Selected extract

A personal blog from librarian who is progressive and pagan, discussing politics, current events, and books.
Friday, April 29, 2011
Worst/Best Analogies of High School Students
Great list of pretty bad stuff. One favorite: "Her vocabulary was as bad as, like, whatever." Or a longer one:
He spoke with the wisdom that can only come from experience, like a guy who went blind because he looked at asolar eclipse without one of those boxes with a pinhole in it and now goes around the country speaking at high schools about the dangers of looking at a solar eclipse without one of those boxes with a pinhole in it."
Gus DiZerega on the Promise of Diversity
DiZerega is a political scientist and a Pagan, and argues that there is strength in diversity.
Keynes/Hayek Economists Fight Rap
I'm not knowledgeable enough to know how well this represents the arguments of the two economists, but it's a fun way of trying!

Information supplied
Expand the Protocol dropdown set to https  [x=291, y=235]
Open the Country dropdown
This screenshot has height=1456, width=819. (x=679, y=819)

Task A
Translate this sentence from the blog page into Spanish: "DiZerega is a political scientist and a Pagan, and argues that there is strength in diversity."
Task B
Continue the blog page after its final sentence.
The data are not needed for what follows.

Answer area A
DiZerega es politólogo y pagano, y sostiene que hay fuerza en la diversidad.

Answer area B
Journal of Universal Rejection
A xcholarly journal of the highest calibre. You can be sure of it, because they say so.
The Serious Side of Birtherism
It is easy to laugh at the birther nonsense, but this post/video shows the real pain it causes black Americans. I think he is right that it debases people who have struggled so very hard to achieve the same rights as other Americans. So many of my heroes are from the Civil Rights movement, the people who fought for justice and were arrested, assaulted, and murdered for it. I don't remember all of their names, by any means, but here are some: Martin Luther King. John Lewis. Robert Moses. Fanny Lou Hamer. Fred Shuttlesworth. C. T. Vivien. Ella Baker. A. Phillips Randolph. Rosa Parks. Diane Nash... and many, many more.
Tornadoes and Climate Change?
Nice Boing Boing article on why scientists don't yet know if global warming is causing more severe tornadoes.
Quote of the Day
From an email:
"The man who never alters his opinion is like standing water, and breeds reptiles of the mind" — William Blake
Thursday, April 28, 2011
This Blog Post is Not About Kate and William
Gail Collins, as usual, makes important points with humor.
Harry Potter Trailer Out
Awesome"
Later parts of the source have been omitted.